─── Entries provided ───

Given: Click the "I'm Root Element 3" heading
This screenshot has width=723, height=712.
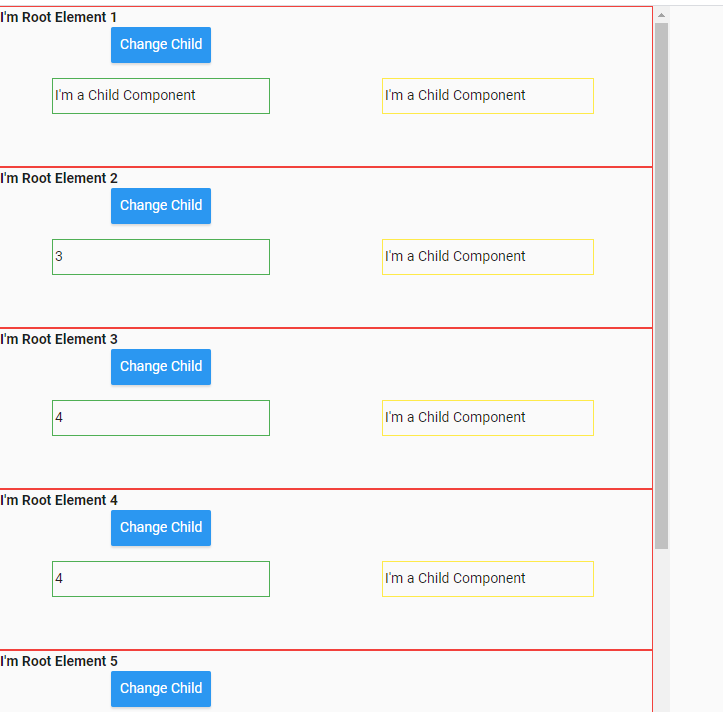Looking at the screenshot, I should tap(59, 340).
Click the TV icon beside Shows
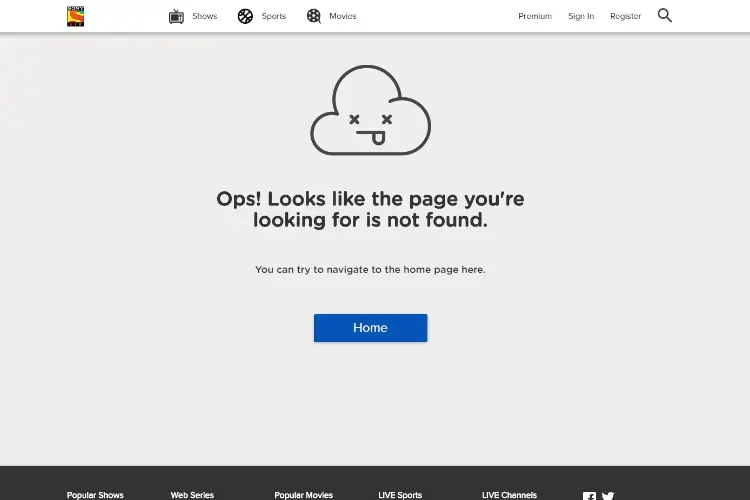Viewport: 750px width, 500px height. point(176,16)
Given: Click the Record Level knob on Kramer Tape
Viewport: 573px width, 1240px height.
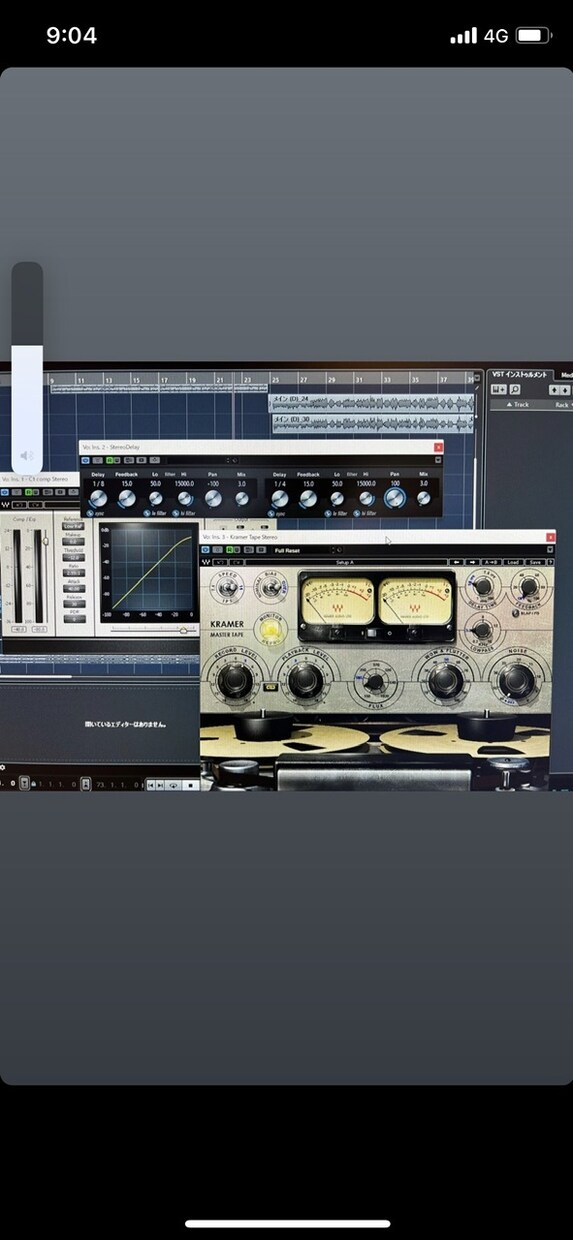Looking at the screenshot, I should (x=236, y=681).
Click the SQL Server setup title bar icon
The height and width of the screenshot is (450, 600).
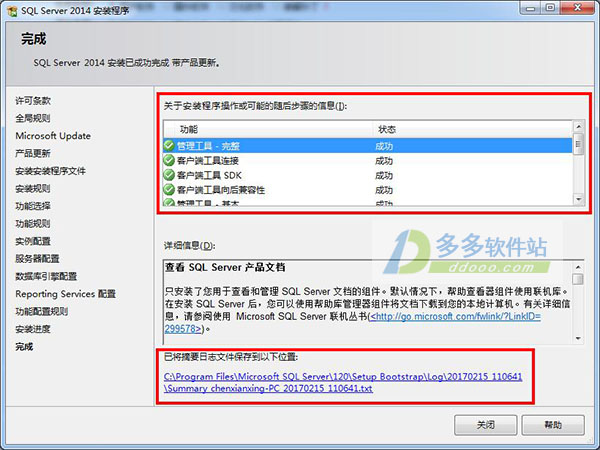[12, 10]
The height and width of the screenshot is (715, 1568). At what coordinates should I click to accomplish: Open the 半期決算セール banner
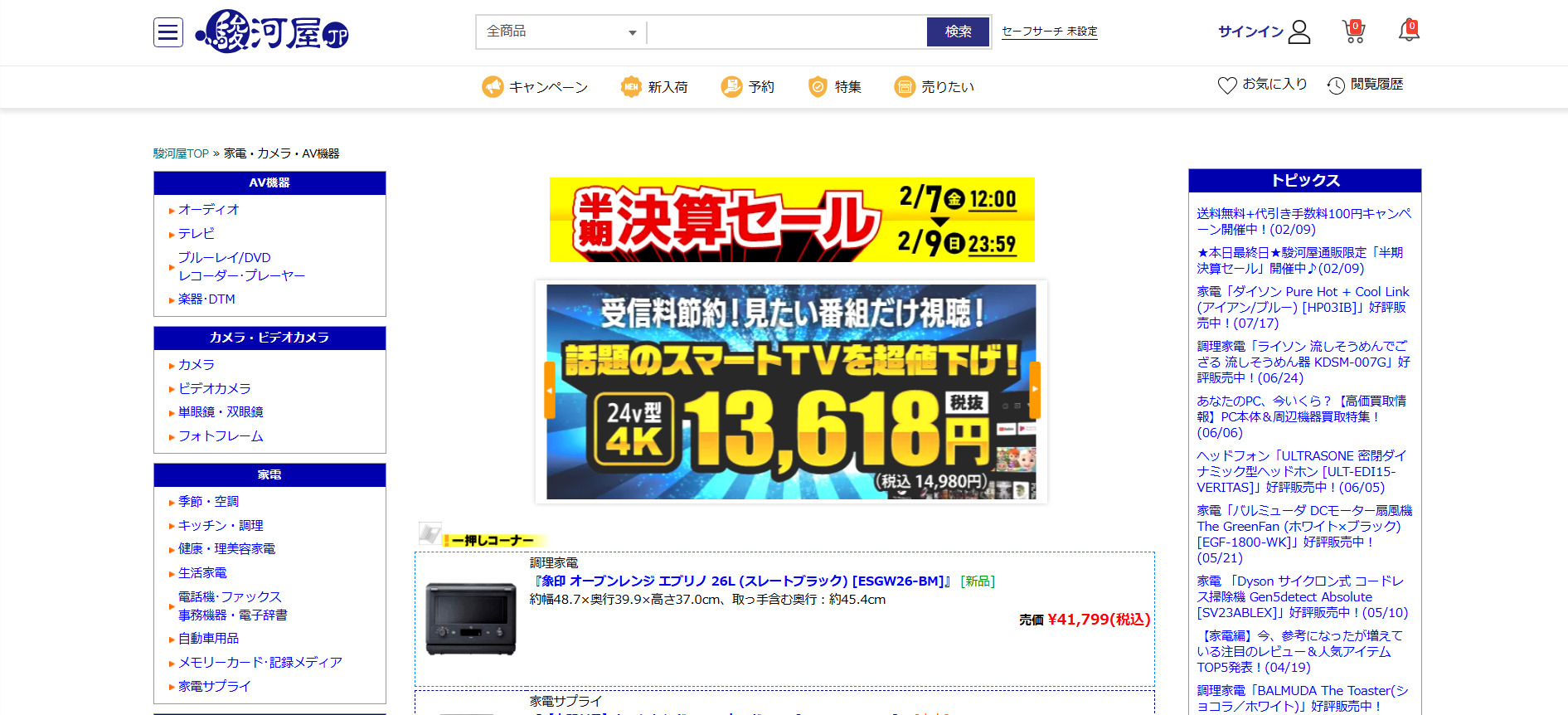click(x=791, y=220)
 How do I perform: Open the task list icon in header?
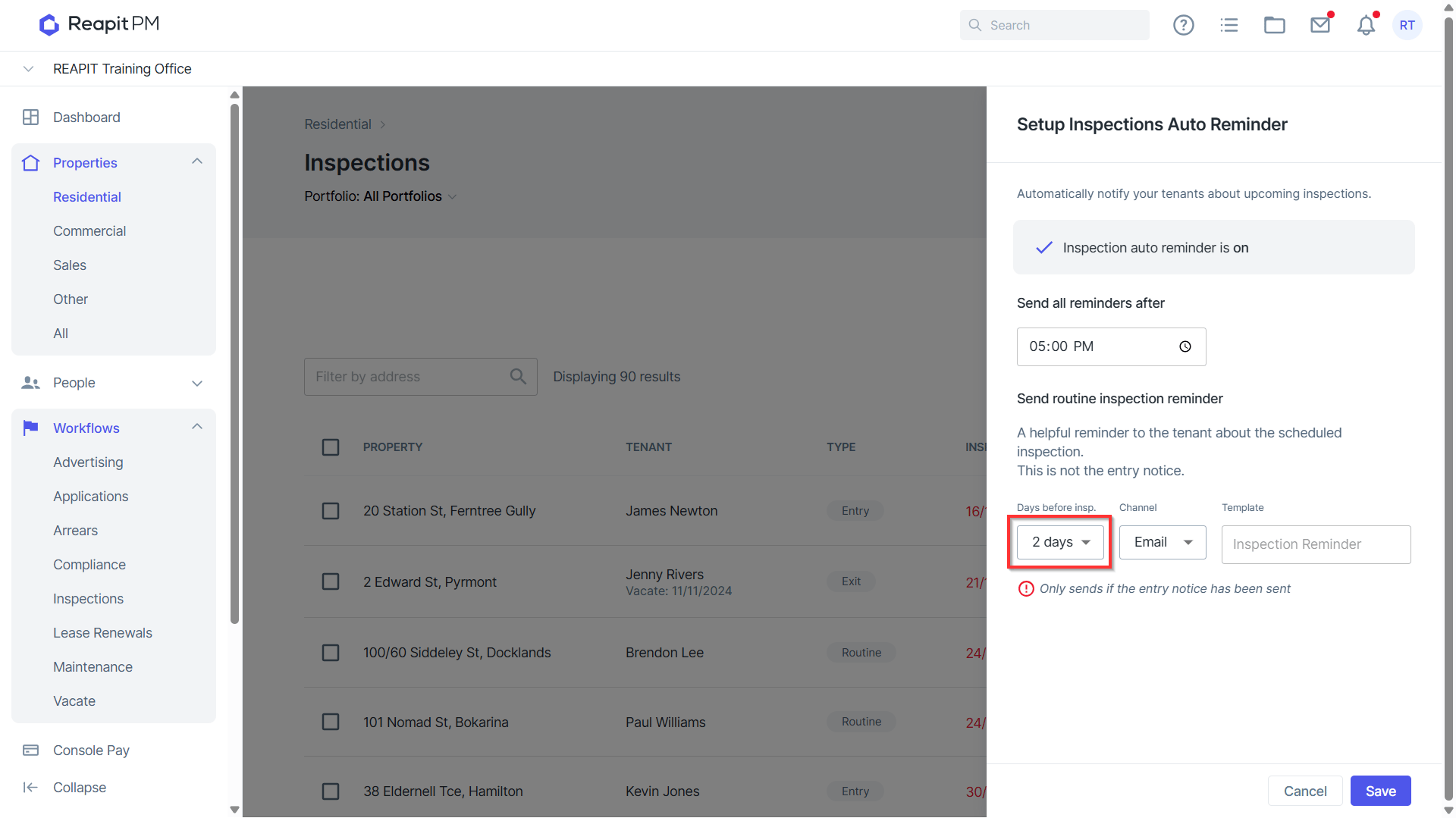tap(1228, 25)
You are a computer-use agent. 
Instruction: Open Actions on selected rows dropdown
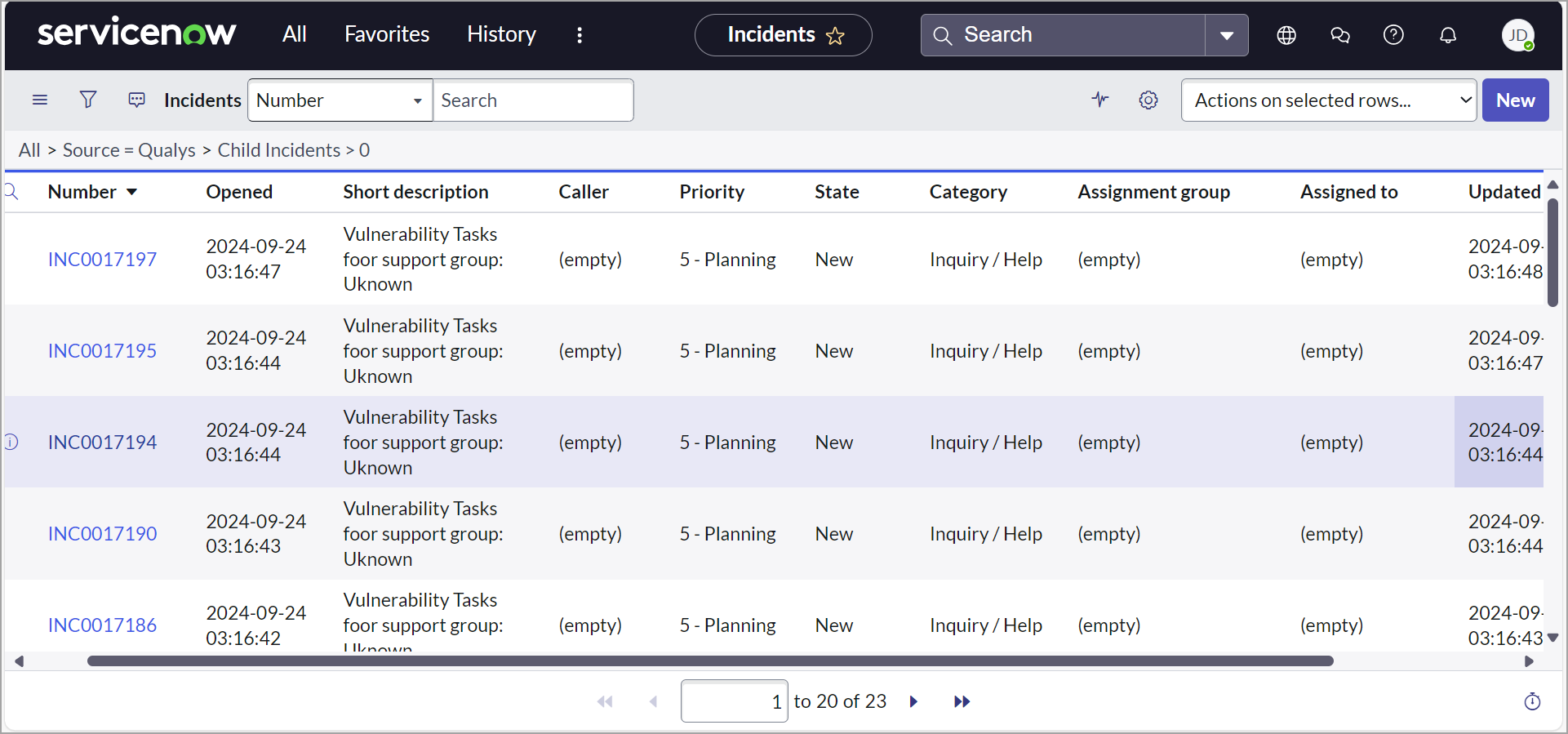pos(1328,100)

───

## To be done
From the entries above, pick out each line containing the word "Open" and copy those lines.

## The output
The height and width of the screenshot is (715, 1568). At what coordinates should I click to accomplish: Open the 半期決算セール banner
 How do I perform: Open the task list icon in header?
Instruction: Open Actions on selected rows dropdown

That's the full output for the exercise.